Damage Control When Ransomware Hits Your Company PCs
Every one of us is aware of how severe a ransomware attack can be and most of us are aware of the consequences of such attacks. But there are still few of us who know what to do in the event of one to fix the PCs and the network they are on. The following is crucial information for any IT security specialist or for you if you are only a small company and are in charge of your own computers.
Steps to Take
So, you know for certain that your network has been attacked by ransomware and now the countdown begins. You only have so long in which to fix this so the first thing to do is find out how many of the PCs on the network have been affected. These must be isolated and multiple drive network sharing must be disabled. The next step is to look at your file serves to find out how far the infection has spread. Look out for files with extensions like .locky, .zepto and .cry as these indicated files that have been newly encrypted and will give you an idea of how far things have gone.
Next, determine who the first person to report the infection was as this could narrow your search down for the source.
Have a look at the properties of an infected file to see who owns it. If nothing else, you will know who the target was or who clicked the link that brought the ransomware down.
Now it’s time to get all users who may be impacted by this off the network so that you can start doing some damage control. Now is when you will find out where the infection started and can alert those users that have not been infected, of the possibility.

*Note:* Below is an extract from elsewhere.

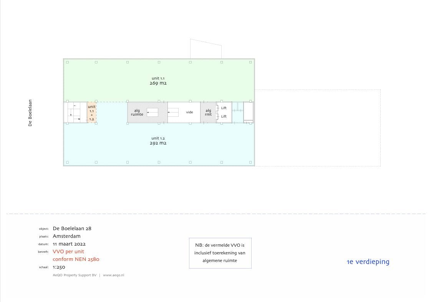Select the bottom-right column marker in unit 1.2

click(x=250, y=163)
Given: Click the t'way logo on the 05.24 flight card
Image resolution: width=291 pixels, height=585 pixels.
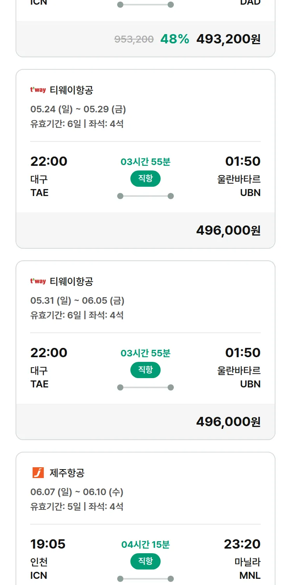Looking at the screenshot, I should 38,90.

If you can find the source and stop it before it spreads, do it but you only have minutes – that’s how long it takes for ransomware to take over and lock down a computer and it will not be long afterward that the entire network could be infected.
Download a free decryption tool (only a reputable one) that works on the strain of ransomware you have, if there isn’t one then you will need to perform a restore from your backed-up files. In any event, if you are at all unsure, then call in a professional.

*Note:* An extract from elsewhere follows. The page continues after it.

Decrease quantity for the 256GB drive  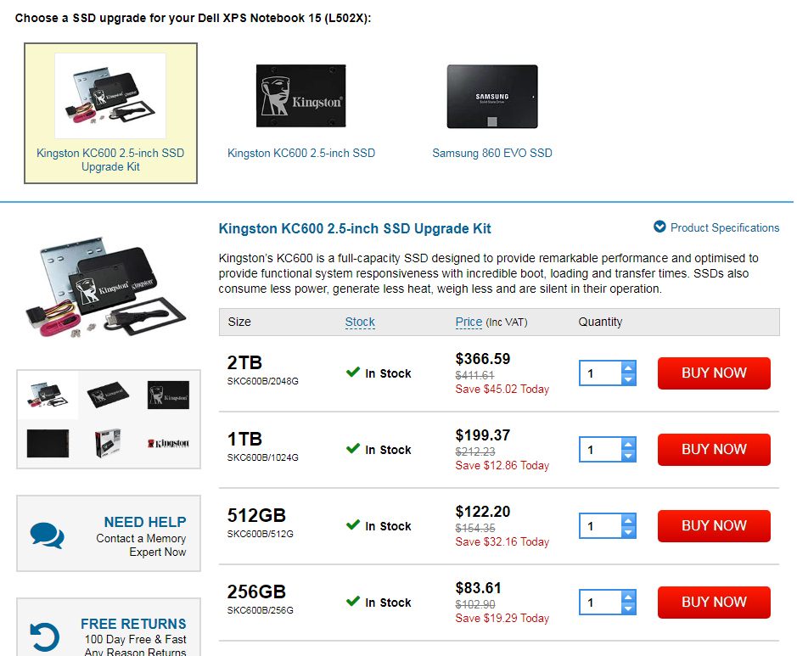(628, 608)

Prevention is Better Than a Cure
Any business can steer clear of ransomware by putting a defense in place. Training your employees for a start, in identifying dodgy emails, bad websites, phishing attacks and possible attempts to deliver ransomware, can benefit the company significantly. Educated staff are less liable to click bad links.
Make sure your systems and data are backed up daily – by doing so you can ignore any ransomware demands and simply restore your systems. Make sure your data is backed up offline – some ransomware can attack backups done on cloud servers so keep a complete backup on a system that is disconnected from the network.
Lastly, keep your systems up-to-date and remove any unwanted files and applications. Only allow staff access to those that they need – this limits the chances of ransomware and other viruses spreading, making them easier to deal with.